# Dataset content
## start

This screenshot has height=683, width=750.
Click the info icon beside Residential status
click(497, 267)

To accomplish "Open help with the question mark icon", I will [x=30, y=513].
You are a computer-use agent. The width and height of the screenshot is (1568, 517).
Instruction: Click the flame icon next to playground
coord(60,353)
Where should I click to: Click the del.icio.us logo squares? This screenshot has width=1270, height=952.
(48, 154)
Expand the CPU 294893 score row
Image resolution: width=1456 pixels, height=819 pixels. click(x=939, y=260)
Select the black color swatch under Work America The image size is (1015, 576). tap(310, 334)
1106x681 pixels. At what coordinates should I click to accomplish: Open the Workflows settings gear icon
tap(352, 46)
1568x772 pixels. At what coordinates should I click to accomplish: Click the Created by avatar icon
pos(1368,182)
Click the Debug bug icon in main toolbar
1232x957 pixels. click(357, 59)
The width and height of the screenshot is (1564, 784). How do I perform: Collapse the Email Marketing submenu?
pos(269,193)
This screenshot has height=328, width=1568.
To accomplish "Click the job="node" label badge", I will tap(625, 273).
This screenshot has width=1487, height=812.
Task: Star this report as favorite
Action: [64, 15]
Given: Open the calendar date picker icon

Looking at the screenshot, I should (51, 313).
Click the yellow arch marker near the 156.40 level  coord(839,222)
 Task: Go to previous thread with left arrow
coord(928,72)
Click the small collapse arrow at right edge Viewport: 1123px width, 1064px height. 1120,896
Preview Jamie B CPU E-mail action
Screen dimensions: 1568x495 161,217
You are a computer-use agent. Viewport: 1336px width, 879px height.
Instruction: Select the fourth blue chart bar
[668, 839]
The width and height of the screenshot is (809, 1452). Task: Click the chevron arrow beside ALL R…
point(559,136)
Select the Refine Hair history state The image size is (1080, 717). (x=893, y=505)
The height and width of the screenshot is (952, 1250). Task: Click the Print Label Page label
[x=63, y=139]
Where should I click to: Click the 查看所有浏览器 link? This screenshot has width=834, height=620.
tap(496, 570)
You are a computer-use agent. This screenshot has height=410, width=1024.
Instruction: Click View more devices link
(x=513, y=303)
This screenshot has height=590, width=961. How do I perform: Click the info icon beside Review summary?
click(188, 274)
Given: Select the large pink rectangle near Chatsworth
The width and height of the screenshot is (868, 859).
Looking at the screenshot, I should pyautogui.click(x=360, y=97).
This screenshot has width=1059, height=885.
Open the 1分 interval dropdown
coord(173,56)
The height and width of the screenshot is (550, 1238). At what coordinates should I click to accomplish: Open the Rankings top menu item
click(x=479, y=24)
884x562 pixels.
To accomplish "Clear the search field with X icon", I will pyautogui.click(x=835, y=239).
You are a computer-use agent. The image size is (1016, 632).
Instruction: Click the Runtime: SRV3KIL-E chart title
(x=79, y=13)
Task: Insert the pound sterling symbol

## end

# Stated goal
Copy out all the records again, swapping "info icon" for "information icon" and leaving everything else as it is.

# Task output
This screenshot has height=683, width=750.
Click the information icon beside Residential status
click(497, 267)

To accomplish "Open help with the question mark icon", I will [x=30, y=513].
You are a computer-use agent. The width and height of the screenshot is (1568, 517).
Instruction: Click the flame icon next to playground
coord(60,353)
Where should I click to: Click the del.icio.us logo squares? This screenshot has width=1270, height=952.
(48, 154)
Expand the CPU 294893 score row
Image resolution: width=1456 pixels, height=819 pixels. click(x=939, y=260)
Select the black color swatch under Work America The image size is (1015, 576). tap(310, 334)
1106x681 pixels. At what coordinates should I click to accomplish: Open the Workflows settings gear icon
tap(352, 46)
1568x772 pixels. At what coordinates should I click to accomplish: Click the Created by avatar icon
pos(1368,182)
Click the Debug bug icon in main toolbar
1232x957 pixels. click(357, 59)
The width and height of the screenshot is (1564, 784). How do I perform: Collapse the Email Marketing submenu?
pos(269,193)
This screenshot has height=328, width=1568.
To accomplish "Click the job="node" label badge", I will tap(625, 273).
This screenshot has width=1487, height=812.
Task: Star this report as favorite
Action: [64, 15]
Given: Open the calendar date picker icon

Looking at the screenshot, I should (51, 313).
Click the yellow arch marker near the 156.40 level  coord(839,222)
 Task: Go to previous thread with left arrow
coord(928,72)
Click the small collapse arrow at right edge Viewport: 1123px width, 1064px height. 1120,896
Preview Jamie B CPU E-mail action
Screen dimensions: 1568x495 161,217
You are a computer-use agent. Viewport: 1336px width, 879px height.
Instruction: Select the fourth blue chart bar
[668, 839]
The width and height of the screenshot is (809, 1452). Task: Click the chevron arrow beside ALL R…
point(559,136)
Select the Refine Hair history state The image size is (1080, 717). (x=893, y=505)
The height and width of the screenshot is (952, 1250). Task: Click the Print Label Page label
[x=63, y=139]
Where should I click to: Click the 查看所有浏览器 link? This screenshot has width=834, height=620.
tap(496, 570)
You are a computer-use agent. This screenshot has height=410, width=1024.
Instruction: Click View more devices link
(x=513, y=303)
This screenshot has height=590, width=961. How do I perform: Click the information icon beside Review summary?
click(188, 274)
Given: Select the large pink rectangle near Chatsworth
The width and height of the screenshot is (868, 859).
Looking at the screenshot, I should pyautogui.click(x=360, y=97).
This screenshot has width=1059, height=885.
Open the 1分 interval dropdown
coord(173,56)
The height and width of the screenshot is (550, 1238). At what coordinates should I click to accomplish: Open the Rankings top menu item
click(x=479, y=24)
884x562 pixels.
To accomplish "Clear the search field with X icon", I will pyautogui.click(x=835, y=239).
You are a computer-use agent. The image size is (1016, 632).
Instruction: Click the Runtime: SRV3KIL-E chart title
(x=79, y=13)
Task: Insert the pound sterling symbol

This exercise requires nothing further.